After the Dallas Stars signed aging defenseman Sergei Gonchar to a two-year, $10 million contract, the team’s commentary revolved around his work as a mentor and his value as a power play quarterback.
Let’s take a look at the ways that the 39-year-old might impact the Stars.
Under his wing
Indeed, Gonchar has received plenty of credit for being a mentor to younger players, particularly Evgeni Malkin in Pittsburgh. It doesn’t hurt that Erik Karlsson blossomed into the most dangerous offensive defenseman in the NHL during Gonchar’s stay in Ottawa, either.
One would assume that the veteran blueliner might best influence the Stars’ young defensive corps, although the team also expressed hopes that he’ll rub off on first-rounder Valeri Nichushkin like he did with Malkin.
Easing the burden
Still, the Stars would be paying quite the premium if Gonchar’s value rests solely on imparting words of wisdom.
Gonchar had an impressive offensive season in 2013, scoring 27 points in 45 regular season games and six in 10 postseason contests. Only Kyle Turris’ 29 points bested Gonchar’s contribution during the regular season, and Turris played in three more games.

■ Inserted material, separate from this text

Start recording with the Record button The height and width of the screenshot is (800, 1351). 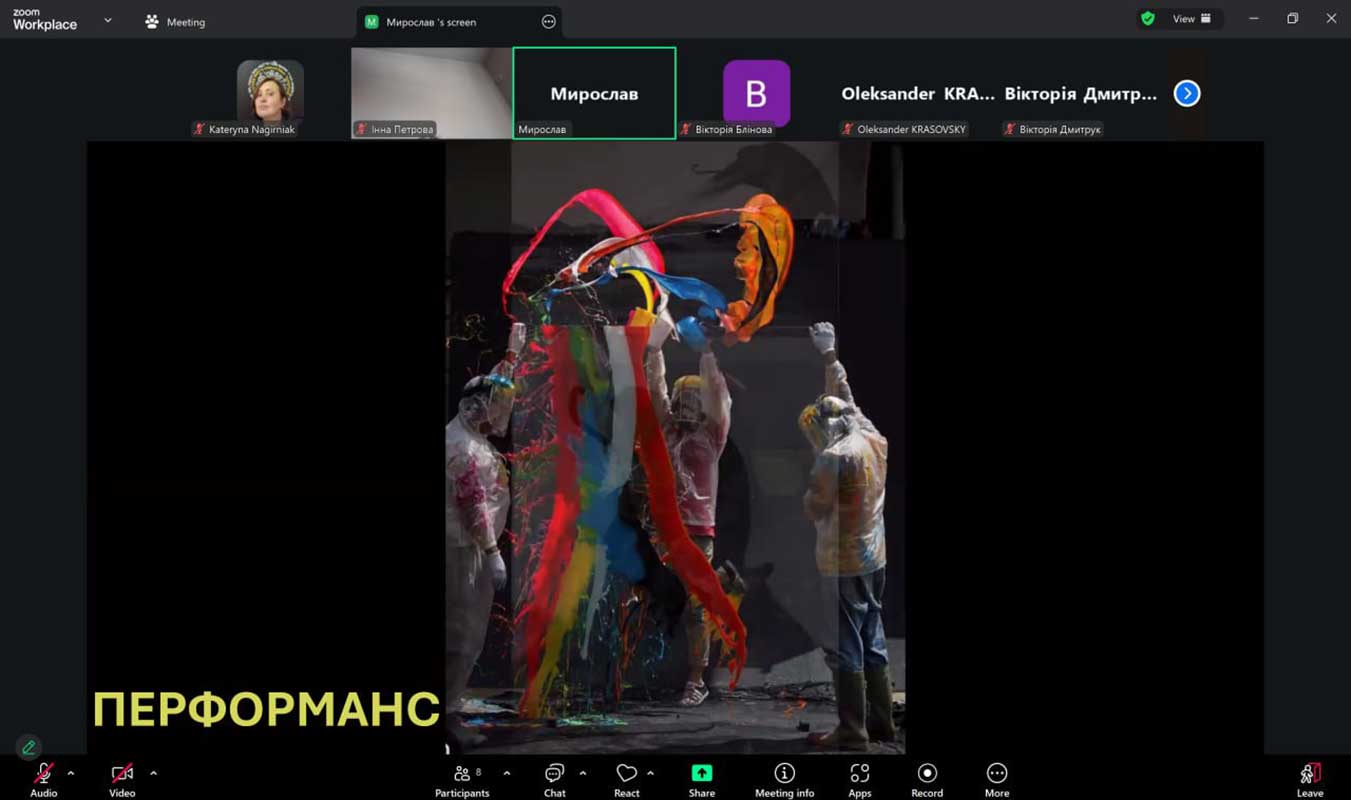(x=926, y=778)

By supplying potentially high-end offense, Gonchar might make life easier for the Stars’ previous go-to PP guy Alex Goligoski. That might not alter Goligoski’s status as “the guy who was traded for James Neal,” but perhaps a more appropriate role could benefit the struggling blueliner.

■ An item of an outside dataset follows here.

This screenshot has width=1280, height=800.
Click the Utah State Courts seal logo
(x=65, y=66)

It would be foolish to ignore the downsides of the move.
Gonchar is 39, so his cap hit stays on the books even if he retires. Sure, it’s only a two-year deal, but such free agent signings can sour quickly.
There’s also little doubt that the Russian defenseman’s greatest strengths come on offense, so the Stars need to be realistic about the role they expect him to play.
Overall, it’s an interesting gamble by Dallas’ new management team.
Let’s not forget that the Stars really haven’t been the same since they last employed a defenseman named Sergei, either.